Noted by the LA Times as “a force of nature… spontaneous, complex, and dangerous”, Wade McCollum is a Broadway and TV actor, filmmaker, singer, composer, writer, director, and co-founder of two Cornell-backed neuroscience tech companies. Concurrently, he is obtaining a cognitive neuroscience degree at the University of Pennsylvania. Be it in theater, on screen, in boardrooms, classrooms, or laboratories, McCollum’s life breath is one wherein art and science intersect.

A Queer Cisgender man of mixed-European and Indigenous North American ancestry, McCollum was born into a nomadic family, where rock + roll was their sustenance, and a sparkly green 1978 Dodge van their home. The experience of daily environmental changes while journeying town-to-town primed McCollum for a life of continuous reorientation and creative exploration. 

McCollum has played starring roles on Broadway, London’s West End, and in numerous Off-Broadway shows, most notably his "Lortel Award" Nominated performance as Ernest Shackleton in "Ernest Shackleton Loves Me" for which he garnered the Norton Award for “Best Actor”. Other notable performances have earned him a "Garland Award", "Los Angeles Drama Critic’s Circle Award", two "Drammys", and a "Dallas Fort Worth Critic’s Circle Award".
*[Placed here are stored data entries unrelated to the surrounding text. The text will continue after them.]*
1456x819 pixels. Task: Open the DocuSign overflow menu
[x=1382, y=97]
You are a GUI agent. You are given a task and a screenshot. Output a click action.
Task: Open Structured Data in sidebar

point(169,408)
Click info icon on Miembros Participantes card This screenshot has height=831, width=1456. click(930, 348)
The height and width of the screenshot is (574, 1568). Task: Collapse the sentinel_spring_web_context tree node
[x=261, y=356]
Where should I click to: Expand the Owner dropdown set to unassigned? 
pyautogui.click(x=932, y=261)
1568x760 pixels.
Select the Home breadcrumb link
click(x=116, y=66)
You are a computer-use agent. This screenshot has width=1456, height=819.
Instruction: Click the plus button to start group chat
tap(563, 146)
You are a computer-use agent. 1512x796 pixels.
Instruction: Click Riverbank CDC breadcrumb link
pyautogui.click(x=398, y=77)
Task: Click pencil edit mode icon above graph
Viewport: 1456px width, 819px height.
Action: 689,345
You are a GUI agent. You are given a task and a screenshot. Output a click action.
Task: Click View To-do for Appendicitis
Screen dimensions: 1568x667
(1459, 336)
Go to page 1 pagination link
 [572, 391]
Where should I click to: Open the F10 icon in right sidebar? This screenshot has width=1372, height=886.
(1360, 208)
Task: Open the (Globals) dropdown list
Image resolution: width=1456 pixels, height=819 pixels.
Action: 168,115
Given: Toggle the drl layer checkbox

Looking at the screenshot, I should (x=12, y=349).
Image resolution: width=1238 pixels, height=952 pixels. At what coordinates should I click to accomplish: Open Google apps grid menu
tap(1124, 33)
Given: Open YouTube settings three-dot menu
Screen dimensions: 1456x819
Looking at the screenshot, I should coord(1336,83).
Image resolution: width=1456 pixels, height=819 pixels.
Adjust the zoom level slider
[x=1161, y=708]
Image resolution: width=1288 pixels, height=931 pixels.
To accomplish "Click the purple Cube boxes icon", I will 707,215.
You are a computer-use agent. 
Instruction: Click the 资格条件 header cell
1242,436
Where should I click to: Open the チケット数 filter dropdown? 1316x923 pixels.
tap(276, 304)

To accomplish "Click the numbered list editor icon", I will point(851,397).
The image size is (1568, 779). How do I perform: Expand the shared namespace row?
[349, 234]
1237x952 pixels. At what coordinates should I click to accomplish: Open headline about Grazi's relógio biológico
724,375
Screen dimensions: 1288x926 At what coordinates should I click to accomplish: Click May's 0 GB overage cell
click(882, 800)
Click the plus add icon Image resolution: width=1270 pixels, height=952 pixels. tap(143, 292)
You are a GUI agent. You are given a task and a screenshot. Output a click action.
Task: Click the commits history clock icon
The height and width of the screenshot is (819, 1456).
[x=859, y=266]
On screen, McCollum has appeared opposite Clive Owen (The Knick), Keisha Castle-Hughs (FBI: Most Wanted), Tea Leoni (Madame Secratary), Tom Payne (Prodigal Son), and Juliann Margulies (Nightcap). In 2003, McCollum co-founded and was Artistic Director of Oregon’s Insight Out Theatre Collective, whose company focus was to create space for marginalized voices. For five seasons, he produced, directed, and performed, fostering multiple world premieres for untold stories. As a composer and writer, McCollum’s work has been produced nationwide on stages including Oregon Shakespeare Festival, The Alchemy L.A, 59e59th Street, Sonnet Repertory Theatre, and Classic Stage Company.